AMONG those who have been contributors to Redlands’ progress is the subject of this sketch. An Englishman, then 25 years old, arrived in Redlands in November, 1897. He had left his home at Plymouth, Devon, five years before to see more of the world. His training had been solely with the view of adopting horticulture as a business and profession. The great West was interesting for a few years and the mining areas were the most glamorous part of it, so Cripple Creek and Prescott, mines and quartz mills attracted for a time. But then, as now, California was the land of opportunity, and being for a few days on Catalina Island a chance fishing acquaintance spoke of Redlands as a place likely to become a resort town, besides its already well developed citrus industry.
A visit seemed to confirm this and he went to work at once as advisory gardener to the Smiley brothers. Then he established plant nurseries and greenhouses, first on Cypress avenue, then on the Enterprise tract and the University tract.
At first it was difficult to obtain needed material in California and this led Mr. Hockridge to make large direct importations from Belgium, Holland, France, England and Japan. Rare iris was brought from Palestine, and other rarities from obscure places. At this time the pink Cherokee roses were introduced, cyclamen, and many things that were wanting here but are common enough now. Landscape arrangement has always occupied much time and keen interest, and besides much done on the older and large estates he planned dozens of smaller places in all parts of Redlands and its environs. Much rare nursery stock was supplied to the Huntington estate at San Marino, and to the Los Angeles park system.
The year 1900 stands out because it was then he met Frederica Nelson, a visitor here, who became Mrs. Hockridge. The ceremony was performed by Frederick Foote Johnson, then rector here, and afterward bishop of Missouri. There is one child, Catherine, now Mrs. Don Mitchell, living in Indio. She went through the public schools and afterward graduated from the University of Redlands, then was for several years reference librarian in the Smiley public library.
Except that Mr. Hockridge is usually a member of the Democratic county central committee he has not at any time been a public official, but did serve on one of the early street tree commissions, the one which secured the appointment of Frank Gore as city forester, and which created the deodar planting along West Pioneer avenue, and also secured the removal of many huge trees which stood on street corners, and were a source of danger in the transition period from horse and buggy days to autos. Mr. Hockridge must be one of the best optimists we have, because he says that after 40 years he considers any trip along a Redlands street a beautiful adventure, and though there have been heavy shocks and setbacks from political causes and abnormal weather, he is sure the glory is in the future rather than in the past.

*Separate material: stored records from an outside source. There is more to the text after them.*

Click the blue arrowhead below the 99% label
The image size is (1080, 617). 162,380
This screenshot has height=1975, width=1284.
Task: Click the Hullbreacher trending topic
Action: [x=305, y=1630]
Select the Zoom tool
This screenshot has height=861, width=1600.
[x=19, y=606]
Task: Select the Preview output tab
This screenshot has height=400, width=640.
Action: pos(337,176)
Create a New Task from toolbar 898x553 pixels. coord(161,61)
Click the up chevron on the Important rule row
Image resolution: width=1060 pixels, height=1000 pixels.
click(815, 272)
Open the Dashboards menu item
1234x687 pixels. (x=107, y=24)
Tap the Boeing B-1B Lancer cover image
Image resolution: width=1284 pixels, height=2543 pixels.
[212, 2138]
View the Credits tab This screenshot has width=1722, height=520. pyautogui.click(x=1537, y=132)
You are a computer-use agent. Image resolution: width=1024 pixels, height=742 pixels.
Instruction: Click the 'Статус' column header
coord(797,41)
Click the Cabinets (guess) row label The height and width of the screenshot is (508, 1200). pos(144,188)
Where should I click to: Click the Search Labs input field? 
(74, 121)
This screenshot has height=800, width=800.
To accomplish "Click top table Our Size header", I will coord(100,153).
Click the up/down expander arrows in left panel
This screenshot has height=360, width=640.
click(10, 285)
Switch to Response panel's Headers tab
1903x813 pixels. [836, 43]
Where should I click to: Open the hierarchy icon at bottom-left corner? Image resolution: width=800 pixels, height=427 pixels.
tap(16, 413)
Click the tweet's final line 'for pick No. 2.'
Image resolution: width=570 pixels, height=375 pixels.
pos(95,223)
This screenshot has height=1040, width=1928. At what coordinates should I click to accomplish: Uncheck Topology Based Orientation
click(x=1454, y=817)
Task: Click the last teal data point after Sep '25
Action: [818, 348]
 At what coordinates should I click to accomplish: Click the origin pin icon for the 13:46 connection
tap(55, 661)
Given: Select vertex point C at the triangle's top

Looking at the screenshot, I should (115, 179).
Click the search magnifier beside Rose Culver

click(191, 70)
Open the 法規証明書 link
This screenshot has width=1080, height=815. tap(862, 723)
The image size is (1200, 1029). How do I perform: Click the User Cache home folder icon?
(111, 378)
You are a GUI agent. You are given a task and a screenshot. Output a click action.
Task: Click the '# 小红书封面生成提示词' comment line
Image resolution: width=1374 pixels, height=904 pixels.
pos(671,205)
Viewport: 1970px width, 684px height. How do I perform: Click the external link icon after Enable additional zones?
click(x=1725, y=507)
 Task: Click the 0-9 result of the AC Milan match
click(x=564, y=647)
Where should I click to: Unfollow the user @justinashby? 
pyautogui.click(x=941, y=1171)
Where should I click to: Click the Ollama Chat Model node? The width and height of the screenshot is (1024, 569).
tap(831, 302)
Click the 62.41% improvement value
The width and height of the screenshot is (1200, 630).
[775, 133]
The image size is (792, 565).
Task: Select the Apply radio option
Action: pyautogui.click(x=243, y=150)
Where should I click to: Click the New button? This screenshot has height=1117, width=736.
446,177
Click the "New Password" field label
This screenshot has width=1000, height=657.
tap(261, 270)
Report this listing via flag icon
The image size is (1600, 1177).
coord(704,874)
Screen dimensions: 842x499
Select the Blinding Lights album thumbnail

“In 1913, in January when the whole valley was brown and seared from a severe frost and there was not a sound orange left,” he chuckles, “about twenty people met in the home of the late Alonzo Hornby, and formed the Horticultural society to hold flower shows. They rained down their good dollars on the table to make the program possible, held two that year, and except for a brief intermission during the two years of the war, has functioned ever since. That was Redlands then, and is the way Redlands has met every difficulty.”